Agriculturae Conspectus Scientificus, Vol 66, No 1 (2001)

Gene Technology in Winemaking: New Approaches to an Ancient Art


Pages: 27-47


For the last century, the availability of pure culture yeast has improved reproducibility in wine fermentations and product quality. However, there is not a single wine yeast strain that possesses an ideal combination of oenological characteristics that are optimised for the task set by today´s leading winemakers. With new developments in modern winemaking there has arisen an urgent need to modify wine yeast strains in order to take full advantage of technology and to satisfy the demands of the sophisticated wine consumers. The combined use of mutagenesis, hybridisation and recombinant DNA methods have significantly increased the genetic diversity that can be introduced into Saccharomyces cerevisiae strains.

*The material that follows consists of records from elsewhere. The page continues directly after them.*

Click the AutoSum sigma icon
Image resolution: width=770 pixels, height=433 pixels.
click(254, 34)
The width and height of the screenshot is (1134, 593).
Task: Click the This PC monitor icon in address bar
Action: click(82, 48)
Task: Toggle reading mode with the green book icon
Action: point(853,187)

The overall aim of the strain development programmes extends far beyond the primary role of wine yeast to catalyse the rapid and complete conversion of grape sugars into alcohol and carbon dioxide without distorting the flavour of the final product. Starter cultures of S. cerevisiae must now possess a range of other properties that differ with the type and style of wine to be made and the technical requirements of the winery. Our strain development programme focuses on a number of targets that are amenable to a genetic approach, including strain security and quality control, the increase of fermentation and processing efficiencies, and the enhancement of the sensorial quality and health properties of wine and other grape-based beverages. However, successful commercialisation of transgenic wine yeasts will depend on a multitude of scientific, technical, economic, marketing, safety, regulatory, legal and ethical issues. Therefore, it would be foolish to entertain unrealistic expectations over rapid commercialisation and short-term benefits. However, it will be equally unwise to deny the potential advantages of genetically improved wine yeasts to both the winemaker and consumer in the third millennium.